On this day, August 20, 1890, Howard Phillips Lovecraft was born in his beloved Providence, Rhode Island. His parents, Winfield Scott Lovecraft and Sarah Susan Phillips, imparted to him a hereditary taint. Winfield was committed to the Butler Hospital following a psychotic break in a Chicago hotel room. Winfield would die in the mental ward in 1898, the likely victim of late-stage syphilis. Mother Sarah would follow a similar path, being committed to Butler in 1919. On May 24, 1921, Mother Sarah, affectionally known as Susie, died at Butler. Cause of death: complications following gallbladder surgery.

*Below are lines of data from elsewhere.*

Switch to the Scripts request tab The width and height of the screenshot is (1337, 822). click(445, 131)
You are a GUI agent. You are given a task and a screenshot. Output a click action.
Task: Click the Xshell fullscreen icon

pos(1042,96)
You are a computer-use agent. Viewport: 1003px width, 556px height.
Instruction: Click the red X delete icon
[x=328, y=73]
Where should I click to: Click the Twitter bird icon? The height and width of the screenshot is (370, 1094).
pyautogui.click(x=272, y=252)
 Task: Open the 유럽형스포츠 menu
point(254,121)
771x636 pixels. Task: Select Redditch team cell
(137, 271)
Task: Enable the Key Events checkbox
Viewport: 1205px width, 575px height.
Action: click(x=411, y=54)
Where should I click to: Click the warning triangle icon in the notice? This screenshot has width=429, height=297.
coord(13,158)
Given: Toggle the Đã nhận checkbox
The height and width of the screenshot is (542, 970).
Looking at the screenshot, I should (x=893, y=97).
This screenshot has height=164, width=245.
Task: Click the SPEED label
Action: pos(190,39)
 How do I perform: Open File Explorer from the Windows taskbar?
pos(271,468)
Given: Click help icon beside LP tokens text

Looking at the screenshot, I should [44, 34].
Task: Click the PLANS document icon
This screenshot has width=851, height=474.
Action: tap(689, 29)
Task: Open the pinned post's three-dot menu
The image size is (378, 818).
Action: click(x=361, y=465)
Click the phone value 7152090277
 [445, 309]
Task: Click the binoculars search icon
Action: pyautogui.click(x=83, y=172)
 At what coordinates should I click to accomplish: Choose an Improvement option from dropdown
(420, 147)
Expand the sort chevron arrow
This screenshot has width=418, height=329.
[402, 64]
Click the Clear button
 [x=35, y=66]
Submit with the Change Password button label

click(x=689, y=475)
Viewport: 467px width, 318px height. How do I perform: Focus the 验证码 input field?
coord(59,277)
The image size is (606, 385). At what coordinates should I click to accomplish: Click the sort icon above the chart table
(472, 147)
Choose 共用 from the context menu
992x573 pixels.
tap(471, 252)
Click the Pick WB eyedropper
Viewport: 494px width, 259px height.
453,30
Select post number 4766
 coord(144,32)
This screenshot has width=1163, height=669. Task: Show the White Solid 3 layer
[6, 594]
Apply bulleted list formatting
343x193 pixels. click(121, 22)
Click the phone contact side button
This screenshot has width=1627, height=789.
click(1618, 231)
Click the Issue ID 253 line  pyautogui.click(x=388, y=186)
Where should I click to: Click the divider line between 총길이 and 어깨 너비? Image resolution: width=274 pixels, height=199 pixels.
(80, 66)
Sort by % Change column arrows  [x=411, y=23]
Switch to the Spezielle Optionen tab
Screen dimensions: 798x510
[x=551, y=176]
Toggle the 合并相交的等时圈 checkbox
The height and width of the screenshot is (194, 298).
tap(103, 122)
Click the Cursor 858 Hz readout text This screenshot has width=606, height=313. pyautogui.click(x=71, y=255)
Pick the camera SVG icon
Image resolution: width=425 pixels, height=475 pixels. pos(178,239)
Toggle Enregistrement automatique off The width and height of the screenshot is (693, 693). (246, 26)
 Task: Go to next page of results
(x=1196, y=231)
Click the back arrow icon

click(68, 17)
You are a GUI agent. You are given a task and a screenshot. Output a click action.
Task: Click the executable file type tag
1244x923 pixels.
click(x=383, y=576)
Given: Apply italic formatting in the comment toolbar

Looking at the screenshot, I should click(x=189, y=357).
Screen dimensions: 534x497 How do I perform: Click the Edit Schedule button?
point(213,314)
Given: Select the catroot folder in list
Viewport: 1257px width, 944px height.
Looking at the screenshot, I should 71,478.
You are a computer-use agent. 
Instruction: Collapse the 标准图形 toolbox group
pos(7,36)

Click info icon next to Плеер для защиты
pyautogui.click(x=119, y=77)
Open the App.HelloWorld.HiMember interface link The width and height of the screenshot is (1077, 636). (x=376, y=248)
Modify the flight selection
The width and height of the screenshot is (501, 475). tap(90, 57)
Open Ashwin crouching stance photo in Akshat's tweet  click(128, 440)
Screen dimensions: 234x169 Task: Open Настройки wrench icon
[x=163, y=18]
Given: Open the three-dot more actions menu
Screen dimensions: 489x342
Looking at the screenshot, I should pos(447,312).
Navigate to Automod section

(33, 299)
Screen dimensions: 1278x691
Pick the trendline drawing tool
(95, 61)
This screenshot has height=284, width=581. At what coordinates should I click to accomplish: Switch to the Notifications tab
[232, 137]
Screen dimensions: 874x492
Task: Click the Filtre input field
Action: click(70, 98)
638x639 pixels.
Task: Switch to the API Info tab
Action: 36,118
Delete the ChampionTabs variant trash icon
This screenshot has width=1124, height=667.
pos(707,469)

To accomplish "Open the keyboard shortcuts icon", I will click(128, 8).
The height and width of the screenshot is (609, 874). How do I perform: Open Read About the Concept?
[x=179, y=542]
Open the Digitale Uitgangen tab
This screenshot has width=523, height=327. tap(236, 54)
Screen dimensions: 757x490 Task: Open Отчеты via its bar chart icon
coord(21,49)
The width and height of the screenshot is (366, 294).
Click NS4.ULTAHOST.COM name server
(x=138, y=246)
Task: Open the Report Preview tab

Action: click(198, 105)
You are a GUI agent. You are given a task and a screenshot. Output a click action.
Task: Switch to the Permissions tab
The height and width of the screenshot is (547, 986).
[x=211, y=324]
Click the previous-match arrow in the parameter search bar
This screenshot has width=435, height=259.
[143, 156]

Young Lovecraft grew up an imaginative loner. He was what more contemporary mouths would call a “loser.” His family wallowed in genteel poverty for most his life. Following several nervous collapses, Lovecraft ended his schooling before he could graduate high school. This failure meant that he could not attend nearby Brown University. This embarrassment haunted Lovecraft for years, forcing him into an internal exile that only ended when he sent a letter to the pulp magazine Argosy. The unknown young man from Providence excoriated Fred Jackson, one of the top contributors to the magazine. Lovecraft’s criticism and the responses sparked something. From then on, he became a man of the pen.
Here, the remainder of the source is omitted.